295) Al medesimo disse volersi confessare da lui, perché se per avventura ridirebbe  e suoi peccati, e’ non sarebbero creduti.

300) Al tempo che gl’animali favellavano, si solevano anchora confessare. Hora confessandosi l’asino dell’arte sua, cioè del toppa la chiave, era molto ripreso dal confessore, il quale gli mostrava quanto fussero aspre le pene dell’inferno; e mostrava la gloria del paradiso quanto fusse grande, annoverando molte parti. Dimandò l’asino se in paradiso si chiavasse. Inteso che non, disse: Et io ne voglio innanzi ire per l’inferno.
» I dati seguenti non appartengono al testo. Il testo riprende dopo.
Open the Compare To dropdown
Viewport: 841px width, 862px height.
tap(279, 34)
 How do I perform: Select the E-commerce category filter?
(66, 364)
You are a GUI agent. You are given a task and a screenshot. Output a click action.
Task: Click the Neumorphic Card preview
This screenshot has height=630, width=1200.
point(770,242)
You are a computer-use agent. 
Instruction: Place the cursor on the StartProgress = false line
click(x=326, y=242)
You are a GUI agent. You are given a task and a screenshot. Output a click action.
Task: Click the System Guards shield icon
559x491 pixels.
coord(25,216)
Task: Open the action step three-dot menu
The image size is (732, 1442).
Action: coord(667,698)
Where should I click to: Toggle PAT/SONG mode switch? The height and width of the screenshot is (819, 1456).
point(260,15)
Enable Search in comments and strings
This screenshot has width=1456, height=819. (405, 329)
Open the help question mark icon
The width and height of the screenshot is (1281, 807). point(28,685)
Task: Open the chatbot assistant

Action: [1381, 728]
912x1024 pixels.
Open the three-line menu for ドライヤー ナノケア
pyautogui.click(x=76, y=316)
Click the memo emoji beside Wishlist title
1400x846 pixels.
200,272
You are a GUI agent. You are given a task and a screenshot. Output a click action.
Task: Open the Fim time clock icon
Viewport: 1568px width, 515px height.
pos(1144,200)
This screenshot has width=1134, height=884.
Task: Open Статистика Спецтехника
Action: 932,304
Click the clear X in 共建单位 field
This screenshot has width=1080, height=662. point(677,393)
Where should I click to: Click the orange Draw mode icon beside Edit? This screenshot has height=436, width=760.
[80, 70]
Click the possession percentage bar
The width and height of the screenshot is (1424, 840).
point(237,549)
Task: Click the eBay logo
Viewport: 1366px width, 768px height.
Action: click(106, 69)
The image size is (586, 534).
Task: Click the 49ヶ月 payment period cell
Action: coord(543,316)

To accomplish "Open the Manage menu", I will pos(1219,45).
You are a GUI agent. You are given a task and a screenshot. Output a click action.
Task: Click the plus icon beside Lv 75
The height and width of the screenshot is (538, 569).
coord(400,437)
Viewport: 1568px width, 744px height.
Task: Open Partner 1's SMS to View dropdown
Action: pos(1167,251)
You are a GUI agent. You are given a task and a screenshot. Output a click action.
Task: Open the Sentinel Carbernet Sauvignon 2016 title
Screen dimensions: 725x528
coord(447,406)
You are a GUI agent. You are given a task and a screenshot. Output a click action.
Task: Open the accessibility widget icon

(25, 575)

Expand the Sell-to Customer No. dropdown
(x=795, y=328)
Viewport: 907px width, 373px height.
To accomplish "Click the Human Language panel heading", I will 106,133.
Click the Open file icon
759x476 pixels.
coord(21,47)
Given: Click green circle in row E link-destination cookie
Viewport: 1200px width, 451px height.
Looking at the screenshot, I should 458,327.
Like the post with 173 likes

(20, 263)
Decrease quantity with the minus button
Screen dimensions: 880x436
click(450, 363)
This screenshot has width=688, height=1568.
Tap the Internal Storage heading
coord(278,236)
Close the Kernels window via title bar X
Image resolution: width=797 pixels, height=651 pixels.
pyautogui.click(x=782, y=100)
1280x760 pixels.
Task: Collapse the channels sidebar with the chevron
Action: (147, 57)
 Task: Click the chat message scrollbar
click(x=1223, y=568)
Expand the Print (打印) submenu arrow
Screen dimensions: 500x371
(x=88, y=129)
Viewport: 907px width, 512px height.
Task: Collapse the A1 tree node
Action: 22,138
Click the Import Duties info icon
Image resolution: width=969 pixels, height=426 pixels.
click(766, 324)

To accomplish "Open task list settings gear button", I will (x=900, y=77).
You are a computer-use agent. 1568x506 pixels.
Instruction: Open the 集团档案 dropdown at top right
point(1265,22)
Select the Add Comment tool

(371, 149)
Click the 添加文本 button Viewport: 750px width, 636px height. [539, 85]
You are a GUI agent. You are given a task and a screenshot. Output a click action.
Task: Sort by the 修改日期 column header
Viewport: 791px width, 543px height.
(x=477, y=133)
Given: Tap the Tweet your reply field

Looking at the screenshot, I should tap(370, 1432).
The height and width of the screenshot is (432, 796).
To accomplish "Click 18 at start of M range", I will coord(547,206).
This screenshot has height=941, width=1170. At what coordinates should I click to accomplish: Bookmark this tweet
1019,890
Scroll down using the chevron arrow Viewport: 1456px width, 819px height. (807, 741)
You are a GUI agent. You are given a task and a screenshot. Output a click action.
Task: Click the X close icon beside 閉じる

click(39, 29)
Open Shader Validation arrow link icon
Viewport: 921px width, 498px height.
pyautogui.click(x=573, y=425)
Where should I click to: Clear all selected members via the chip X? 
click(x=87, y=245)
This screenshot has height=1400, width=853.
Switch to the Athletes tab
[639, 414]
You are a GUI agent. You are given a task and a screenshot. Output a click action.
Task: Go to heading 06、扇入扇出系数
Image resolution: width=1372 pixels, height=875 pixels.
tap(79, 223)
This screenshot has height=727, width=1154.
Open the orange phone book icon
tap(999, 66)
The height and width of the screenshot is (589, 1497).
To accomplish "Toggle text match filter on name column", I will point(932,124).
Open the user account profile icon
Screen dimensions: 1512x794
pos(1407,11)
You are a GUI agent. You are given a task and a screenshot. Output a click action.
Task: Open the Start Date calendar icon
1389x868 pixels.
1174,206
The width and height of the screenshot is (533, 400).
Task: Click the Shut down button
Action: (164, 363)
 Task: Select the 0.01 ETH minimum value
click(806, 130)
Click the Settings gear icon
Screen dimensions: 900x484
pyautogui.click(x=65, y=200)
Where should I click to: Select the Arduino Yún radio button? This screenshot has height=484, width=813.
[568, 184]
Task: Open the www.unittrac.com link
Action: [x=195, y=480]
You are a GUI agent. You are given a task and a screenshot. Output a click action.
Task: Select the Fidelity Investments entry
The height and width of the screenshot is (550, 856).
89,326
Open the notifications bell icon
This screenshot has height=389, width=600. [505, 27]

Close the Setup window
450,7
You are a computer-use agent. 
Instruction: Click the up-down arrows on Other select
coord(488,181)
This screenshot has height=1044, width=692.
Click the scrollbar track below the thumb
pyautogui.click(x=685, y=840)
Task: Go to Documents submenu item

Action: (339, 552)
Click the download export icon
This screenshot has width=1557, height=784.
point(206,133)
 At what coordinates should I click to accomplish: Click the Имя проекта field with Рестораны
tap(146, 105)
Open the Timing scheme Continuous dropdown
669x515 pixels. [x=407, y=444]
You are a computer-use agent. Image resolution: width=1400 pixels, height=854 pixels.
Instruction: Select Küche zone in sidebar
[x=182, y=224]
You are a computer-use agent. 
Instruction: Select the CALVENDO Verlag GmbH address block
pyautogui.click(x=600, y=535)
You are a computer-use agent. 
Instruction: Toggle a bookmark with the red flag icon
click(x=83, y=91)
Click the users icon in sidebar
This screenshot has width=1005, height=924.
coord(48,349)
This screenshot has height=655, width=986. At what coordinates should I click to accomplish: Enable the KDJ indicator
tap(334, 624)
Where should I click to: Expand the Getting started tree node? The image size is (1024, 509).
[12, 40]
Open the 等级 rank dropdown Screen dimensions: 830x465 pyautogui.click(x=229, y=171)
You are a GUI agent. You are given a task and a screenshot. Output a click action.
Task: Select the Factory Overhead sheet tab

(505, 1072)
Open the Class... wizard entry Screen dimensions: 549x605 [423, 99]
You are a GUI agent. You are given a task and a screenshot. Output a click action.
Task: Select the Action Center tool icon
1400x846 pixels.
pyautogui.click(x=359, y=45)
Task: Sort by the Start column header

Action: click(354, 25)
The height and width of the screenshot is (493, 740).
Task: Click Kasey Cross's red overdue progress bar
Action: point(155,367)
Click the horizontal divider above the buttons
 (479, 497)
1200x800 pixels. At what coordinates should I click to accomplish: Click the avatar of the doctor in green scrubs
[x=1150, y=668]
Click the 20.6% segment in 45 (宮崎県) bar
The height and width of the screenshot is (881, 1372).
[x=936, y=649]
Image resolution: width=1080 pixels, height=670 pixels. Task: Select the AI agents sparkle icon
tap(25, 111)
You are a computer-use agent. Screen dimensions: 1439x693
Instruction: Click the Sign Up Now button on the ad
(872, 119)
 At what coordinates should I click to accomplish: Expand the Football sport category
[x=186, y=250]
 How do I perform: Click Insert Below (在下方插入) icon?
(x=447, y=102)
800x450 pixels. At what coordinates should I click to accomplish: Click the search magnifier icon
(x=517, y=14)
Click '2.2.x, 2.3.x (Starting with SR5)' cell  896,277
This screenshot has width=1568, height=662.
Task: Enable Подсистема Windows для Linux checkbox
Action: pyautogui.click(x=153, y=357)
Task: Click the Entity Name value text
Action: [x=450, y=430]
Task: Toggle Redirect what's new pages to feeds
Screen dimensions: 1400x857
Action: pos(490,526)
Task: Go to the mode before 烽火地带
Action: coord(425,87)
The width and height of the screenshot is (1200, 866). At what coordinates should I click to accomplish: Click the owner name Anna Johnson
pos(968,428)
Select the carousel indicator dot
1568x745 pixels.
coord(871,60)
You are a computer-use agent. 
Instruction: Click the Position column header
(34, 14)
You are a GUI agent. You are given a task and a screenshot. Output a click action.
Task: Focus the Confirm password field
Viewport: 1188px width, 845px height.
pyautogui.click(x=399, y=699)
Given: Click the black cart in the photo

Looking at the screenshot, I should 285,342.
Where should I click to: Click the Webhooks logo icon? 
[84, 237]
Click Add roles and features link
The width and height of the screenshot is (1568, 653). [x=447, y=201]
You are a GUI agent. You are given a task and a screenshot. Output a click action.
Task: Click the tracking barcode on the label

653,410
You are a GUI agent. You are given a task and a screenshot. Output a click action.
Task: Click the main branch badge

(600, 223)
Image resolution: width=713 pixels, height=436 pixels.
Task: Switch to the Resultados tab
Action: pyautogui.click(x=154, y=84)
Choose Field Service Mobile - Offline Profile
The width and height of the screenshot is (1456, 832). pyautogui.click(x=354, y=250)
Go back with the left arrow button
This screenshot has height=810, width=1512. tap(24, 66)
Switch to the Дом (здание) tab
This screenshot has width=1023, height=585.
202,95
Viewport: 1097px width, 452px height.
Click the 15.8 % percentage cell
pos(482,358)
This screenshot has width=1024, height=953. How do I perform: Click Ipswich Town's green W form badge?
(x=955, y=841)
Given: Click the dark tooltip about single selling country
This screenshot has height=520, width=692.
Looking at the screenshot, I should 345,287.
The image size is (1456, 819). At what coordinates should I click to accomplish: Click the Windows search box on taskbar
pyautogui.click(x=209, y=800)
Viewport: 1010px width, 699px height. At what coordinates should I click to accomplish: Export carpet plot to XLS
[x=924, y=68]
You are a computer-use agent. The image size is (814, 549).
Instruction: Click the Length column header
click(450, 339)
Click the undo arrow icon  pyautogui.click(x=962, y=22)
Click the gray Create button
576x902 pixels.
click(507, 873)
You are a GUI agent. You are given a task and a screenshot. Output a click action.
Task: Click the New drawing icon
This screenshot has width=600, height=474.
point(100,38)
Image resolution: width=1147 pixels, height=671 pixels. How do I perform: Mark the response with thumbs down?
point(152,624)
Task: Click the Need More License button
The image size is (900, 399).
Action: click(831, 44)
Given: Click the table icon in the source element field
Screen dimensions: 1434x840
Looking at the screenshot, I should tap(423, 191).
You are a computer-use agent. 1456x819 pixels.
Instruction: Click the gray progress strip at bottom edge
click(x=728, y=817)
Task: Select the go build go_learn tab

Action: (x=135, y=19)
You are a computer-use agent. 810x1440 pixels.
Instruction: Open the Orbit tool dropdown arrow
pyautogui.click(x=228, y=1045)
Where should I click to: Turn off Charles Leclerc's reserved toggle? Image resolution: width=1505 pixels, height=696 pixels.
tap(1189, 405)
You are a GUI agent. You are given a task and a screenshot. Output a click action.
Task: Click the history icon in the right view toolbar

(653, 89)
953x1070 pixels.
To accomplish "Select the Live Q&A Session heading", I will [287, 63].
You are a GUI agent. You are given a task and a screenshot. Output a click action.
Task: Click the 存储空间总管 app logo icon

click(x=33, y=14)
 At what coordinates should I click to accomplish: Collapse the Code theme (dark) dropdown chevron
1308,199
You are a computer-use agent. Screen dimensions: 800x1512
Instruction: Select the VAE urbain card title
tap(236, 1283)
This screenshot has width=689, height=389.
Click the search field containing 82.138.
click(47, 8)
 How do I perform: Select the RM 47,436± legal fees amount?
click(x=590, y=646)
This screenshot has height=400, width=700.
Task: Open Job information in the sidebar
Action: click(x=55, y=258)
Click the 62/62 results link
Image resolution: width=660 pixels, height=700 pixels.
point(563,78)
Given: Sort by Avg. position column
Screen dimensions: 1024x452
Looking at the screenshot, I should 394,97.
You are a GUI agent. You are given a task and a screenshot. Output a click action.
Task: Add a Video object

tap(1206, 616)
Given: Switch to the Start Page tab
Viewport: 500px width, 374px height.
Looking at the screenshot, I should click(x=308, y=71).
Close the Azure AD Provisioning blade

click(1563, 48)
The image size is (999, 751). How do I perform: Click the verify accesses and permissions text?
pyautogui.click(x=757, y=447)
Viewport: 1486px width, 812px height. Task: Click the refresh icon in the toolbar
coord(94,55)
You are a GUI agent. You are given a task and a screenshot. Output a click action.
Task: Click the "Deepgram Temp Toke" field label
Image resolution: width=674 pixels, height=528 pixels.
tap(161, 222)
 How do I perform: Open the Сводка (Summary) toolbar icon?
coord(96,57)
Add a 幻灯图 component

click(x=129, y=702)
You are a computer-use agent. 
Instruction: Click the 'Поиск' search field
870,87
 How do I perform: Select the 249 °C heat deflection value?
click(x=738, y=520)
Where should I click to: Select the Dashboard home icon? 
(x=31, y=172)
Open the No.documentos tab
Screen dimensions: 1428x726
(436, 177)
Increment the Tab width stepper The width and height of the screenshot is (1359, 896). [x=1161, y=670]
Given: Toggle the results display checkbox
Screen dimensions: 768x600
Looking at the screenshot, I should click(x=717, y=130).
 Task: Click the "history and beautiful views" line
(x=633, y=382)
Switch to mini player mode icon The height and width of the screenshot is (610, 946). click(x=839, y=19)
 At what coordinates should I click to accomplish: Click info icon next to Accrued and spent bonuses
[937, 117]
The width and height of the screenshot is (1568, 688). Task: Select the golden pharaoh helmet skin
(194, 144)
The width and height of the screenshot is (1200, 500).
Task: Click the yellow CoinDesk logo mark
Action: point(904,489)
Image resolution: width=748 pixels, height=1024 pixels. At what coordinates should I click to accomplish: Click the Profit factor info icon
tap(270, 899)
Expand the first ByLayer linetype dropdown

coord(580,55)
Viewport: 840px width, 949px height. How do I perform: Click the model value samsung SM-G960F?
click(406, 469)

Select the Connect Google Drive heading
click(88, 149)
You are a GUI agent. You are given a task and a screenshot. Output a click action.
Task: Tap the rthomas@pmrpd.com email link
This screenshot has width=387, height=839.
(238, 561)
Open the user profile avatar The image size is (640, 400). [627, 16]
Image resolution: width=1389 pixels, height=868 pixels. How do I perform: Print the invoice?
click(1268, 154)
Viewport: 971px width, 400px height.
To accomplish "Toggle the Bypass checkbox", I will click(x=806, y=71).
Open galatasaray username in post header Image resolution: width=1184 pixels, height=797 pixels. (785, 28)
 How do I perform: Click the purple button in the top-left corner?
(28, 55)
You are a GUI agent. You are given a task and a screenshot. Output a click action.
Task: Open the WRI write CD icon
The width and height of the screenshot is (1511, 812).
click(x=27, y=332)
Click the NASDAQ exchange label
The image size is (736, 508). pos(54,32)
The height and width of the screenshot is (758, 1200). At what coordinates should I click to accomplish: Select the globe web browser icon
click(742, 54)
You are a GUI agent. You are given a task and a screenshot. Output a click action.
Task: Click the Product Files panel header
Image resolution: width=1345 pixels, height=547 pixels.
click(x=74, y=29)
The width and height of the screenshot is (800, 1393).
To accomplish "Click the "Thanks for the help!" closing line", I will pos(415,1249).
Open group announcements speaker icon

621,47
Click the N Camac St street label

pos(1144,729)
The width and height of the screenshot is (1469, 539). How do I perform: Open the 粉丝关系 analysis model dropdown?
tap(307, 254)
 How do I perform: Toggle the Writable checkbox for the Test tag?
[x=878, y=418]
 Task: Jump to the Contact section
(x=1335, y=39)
363) Un Maestro Agnolo Barbini a una donna che lattava il bambino disse quasi per dispetto. Per certo, voi donne havete da Dio più bella gratia che voi non meritate, e, dimandato perché, disse: Perché se vi havesse fatte le poppe tra le gambe come a l’altre bestie, per certo voi eravate una schifa cosa a vedervi lattare.

364) Iacopo Morelli vecchio haveva la moglie giovane, e non facendo il suo bisogno, ella lo trascinava, ma tutto in vano: fesselo montare a dosso, non veniva a dire nulla; montò ella i sopra, il medesimo. Disse all’hora Iacopo: Giovane sciocca, e’ non può ire alla china, e tu vuoi che è vada all’erta?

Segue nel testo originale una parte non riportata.